### DIRECTIONS:
In the restaurant review below, list every ingredient the reviewer and their friend chose for their malatang.

Malatang, a tongue-numbing hotpot made with Sichuan pepper, is a specialty at Wild Ginger in Alameda. Photo: Ben Seto

Can soup really be street food?

For much of China, it is when it’s malatang, the tongue-numbing, spicy hotpot served up by street vendors who let you choose the ingredients — often served on skewers — you add into it. Popular in cities like X’ian and Beijing, the fiery soup gets its heat from chilies and Sichuan peppercorns.

Malatang is the featured item on the menu at Wild Ginger, an eight-month-old restaurant on Alameda’s popular food destination, Park Street, by first-time restaurateurs Larry and Tammy Lu. The tiny restaurant has a bit of a mixed personality: the contemporary signage and decor at the front make you think you’re entering a modern Chinese restaurant, but the rest of the space looks like your typical Chinese takeout joint, with a stainless steel butcher-deli station and utilitarian wooden tables and chairs.

Photo: Ben Seto

The menu, however, is exactly what Larry Lu envisioned. Working in the kitchen, Lu makes the food the way his mother made living in China’s Sichuan Province. The short menu is broken into a malatang section, a few snacks, two types of rou jia mo (Chinese buns or sliders) and a variety of noodle dishes. Note: There are no rice dishes.

When I visited recently for dinner, the staff was friendly and helpful in explaining how to order. For the signature malatang, you check off on a laminated menu the ingredients you want to add to your malatang, which comes in mild or medium spicy. You can add things like lamb slices, several types of mushrooms, rice cakes, lettuce, tofu, beef balls, potato or lotus root.

I recently came back from vacationing in Taipei, where malatang is also a very popular fast-casual option for dinner. In comparison, Wild Ginger’s selection is tame compared to the pork intestines or blood gelatin I ran into in Taiwan. At Wild Ginger, my friend and I selected a simple malatang filled with black fungus, Chinese cabbage, fish balls and tofu. (Prices range from 99 cents to $3.99 per ingredient, which determines the size of your soup.)

### RECORDS SHOWN:
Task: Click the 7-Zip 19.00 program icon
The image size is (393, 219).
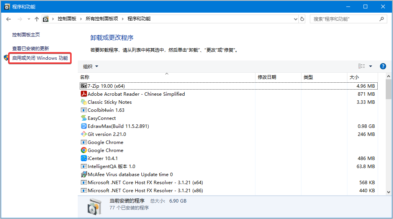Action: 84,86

---

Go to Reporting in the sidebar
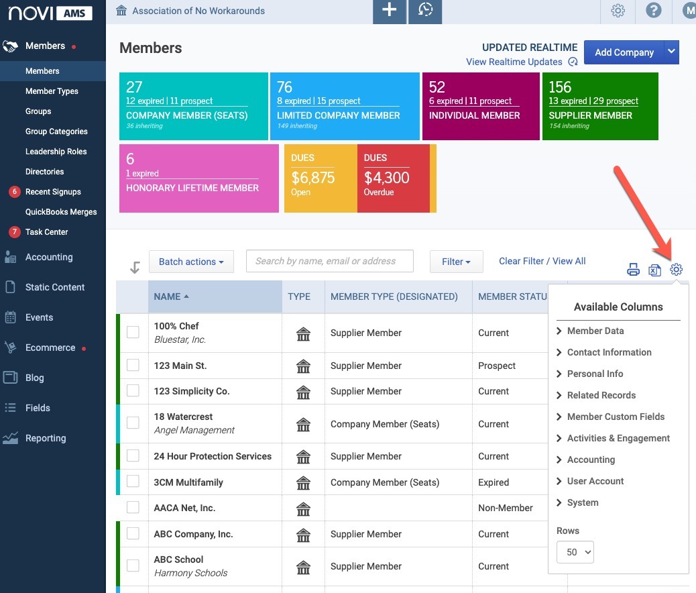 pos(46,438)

### OUTPUT OF THE TASK:
- black fungus
- Chinese cabbage
- fish balls
- tofu